* [Work order] Produce word for word the lines of the data below running from the one that has "Task: Click the Iniciar Filme text" to the one that has "You are a computer-use agent. Screen", inclusive, and no others.

▼

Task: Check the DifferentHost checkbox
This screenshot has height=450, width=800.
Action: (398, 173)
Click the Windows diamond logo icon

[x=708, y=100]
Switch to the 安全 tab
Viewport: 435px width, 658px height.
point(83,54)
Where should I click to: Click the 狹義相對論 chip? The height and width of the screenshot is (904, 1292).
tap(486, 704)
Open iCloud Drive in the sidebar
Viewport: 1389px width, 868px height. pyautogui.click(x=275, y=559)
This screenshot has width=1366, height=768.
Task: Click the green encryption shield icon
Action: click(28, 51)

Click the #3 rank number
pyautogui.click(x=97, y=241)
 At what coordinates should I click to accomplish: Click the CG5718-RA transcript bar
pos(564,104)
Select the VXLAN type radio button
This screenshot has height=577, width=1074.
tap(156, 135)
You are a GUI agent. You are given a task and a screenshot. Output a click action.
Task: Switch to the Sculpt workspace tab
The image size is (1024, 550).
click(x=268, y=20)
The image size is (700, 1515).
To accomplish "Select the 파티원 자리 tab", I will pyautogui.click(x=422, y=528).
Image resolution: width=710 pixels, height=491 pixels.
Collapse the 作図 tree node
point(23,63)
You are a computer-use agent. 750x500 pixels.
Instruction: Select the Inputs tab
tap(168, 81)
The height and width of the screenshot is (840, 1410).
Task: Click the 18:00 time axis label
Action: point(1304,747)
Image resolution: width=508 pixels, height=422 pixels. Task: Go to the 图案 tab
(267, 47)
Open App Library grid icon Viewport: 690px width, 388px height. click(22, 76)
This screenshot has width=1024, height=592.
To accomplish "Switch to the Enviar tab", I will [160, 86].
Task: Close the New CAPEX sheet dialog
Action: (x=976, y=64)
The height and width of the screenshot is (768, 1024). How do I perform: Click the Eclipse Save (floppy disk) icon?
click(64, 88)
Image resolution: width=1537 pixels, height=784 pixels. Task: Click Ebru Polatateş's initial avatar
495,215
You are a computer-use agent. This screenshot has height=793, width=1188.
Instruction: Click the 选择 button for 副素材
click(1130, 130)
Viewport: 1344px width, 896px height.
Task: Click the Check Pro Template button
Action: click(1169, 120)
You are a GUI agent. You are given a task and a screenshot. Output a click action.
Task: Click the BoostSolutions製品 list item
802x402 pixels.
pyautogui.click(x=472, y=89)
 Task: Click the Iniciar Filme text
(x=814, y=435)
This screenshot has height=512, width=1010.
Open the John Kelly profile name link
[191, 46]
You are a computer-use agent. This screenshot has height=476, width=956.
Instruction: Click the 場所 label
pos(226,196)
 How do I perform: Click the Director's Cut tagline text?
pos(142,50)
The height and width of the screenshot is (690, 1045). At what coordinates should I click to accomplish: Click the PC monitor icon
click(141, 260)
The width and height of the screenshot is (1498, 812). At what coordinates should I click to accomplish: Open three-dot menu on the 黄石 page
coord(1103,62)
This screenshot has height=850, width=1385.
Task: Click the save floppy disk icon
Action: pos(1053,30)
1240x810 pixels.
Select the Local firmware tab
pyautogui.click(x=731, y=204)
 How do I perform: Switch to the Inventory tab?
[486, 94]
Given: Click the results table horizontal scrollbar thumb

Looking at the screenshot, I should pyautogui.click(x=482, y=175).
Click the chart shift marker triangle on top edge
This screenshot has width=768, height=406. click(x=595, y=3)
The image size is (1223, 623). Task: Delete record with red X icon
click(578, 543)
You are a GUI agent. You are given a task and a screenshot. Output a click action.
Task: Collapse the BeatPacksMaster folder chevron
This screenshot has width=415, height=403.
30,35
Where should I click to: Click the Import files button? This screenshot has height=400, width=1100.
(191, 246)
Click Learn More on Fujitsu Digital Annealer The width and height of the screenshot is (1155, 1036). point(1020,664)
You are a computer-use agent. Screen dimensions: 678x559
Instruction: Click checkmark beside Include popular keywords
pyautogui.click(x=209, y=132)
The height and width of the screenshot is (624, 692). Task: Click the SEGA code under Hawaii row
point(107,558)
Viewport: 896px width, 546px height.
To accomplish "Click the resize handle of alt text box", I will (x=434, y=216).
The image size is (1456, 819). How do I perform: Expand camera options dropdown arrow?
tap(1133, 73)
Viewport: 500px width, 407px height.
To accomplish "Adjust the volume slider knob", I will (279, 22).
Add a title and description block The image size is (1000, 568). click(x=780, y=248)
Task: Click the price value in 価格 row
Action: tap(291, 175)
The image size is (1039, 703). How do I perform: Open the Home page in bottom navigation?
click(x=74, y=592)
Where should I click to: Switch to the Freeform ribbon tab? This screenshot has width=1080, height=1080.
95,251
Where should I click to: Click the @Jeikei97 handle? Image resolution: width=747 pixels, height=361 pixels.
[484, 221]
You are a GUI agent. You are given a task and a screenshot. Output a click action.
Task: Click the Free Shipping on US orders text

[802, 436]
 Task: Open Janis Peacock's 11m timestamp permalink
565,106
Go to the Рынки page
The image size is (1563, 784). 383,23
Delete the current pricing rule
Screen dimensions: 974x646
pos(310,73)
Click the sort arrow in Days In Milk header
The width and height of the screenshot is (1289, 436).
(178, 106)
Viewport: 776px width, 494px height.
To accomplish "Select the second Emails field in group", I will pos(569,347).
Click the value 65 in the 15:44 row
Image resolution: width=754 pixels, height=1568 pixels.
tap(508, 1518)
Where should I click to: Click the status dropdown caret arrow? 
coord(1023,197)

▲

* [Exercise output]
 Task: Click the Iniciar Filme text
(x=814, y=435)
This screenshot has height=512, width=1010.
Open the John Kelly profile name link
[191, 46]
You are a computer-use agent. This screenshot has height=476, width=956.
Instruction: Click the 場所 label
pos(226,196)
 How do I perform: Click the Director's Cut tagline text?
pos(142,50)
The height and width of the screenshot is (690, 1045). At what coordinates should I click to accomplish: Click the PC monitor icon
click(141, 260)
The width and height of the screenshot is (1498, 812). At what coordinates should I click to accomplish: Open three-dot menu on the 黄石 page
coord(1103,62)
This screenshot has height=850, width=1385.
Task: Click the save floppy disk icon
Action: pos(1053,30)
1240x810 pixels.
Select the Local firmware tab
pyautogui.click(x=731, y=204)
 How do I perform: Switch to the Inventory tab?
[486, 94]
Given: Click the results table horizontal scrollbar thumb

Looking at the screenshot, I should pyautogui.click(x=482, y=175).
Click the chart shift marker triangle on top edge
This screenshot has width=768, height=406. click(x=595, y=3)
The image size is (1223, 623). Task: Delete record with red X icon
click(578, 543)
You are a GUI agent. You are given a task and a screenshot. Output a click action.
Task: Collapse the BeatPacksMaster folder chevron
This screenshot has width=415, height=403.
30,35
Where should I click to: Click the Import files button? This screenshot has height=400, width=1100.
(191, 246)
Click Learn More on Fujitsu Digital Annealer The width and height of the screenshot is (1155, 1036). point(1020,664)
You are a computer-use agent. Screen dimensions: 678x559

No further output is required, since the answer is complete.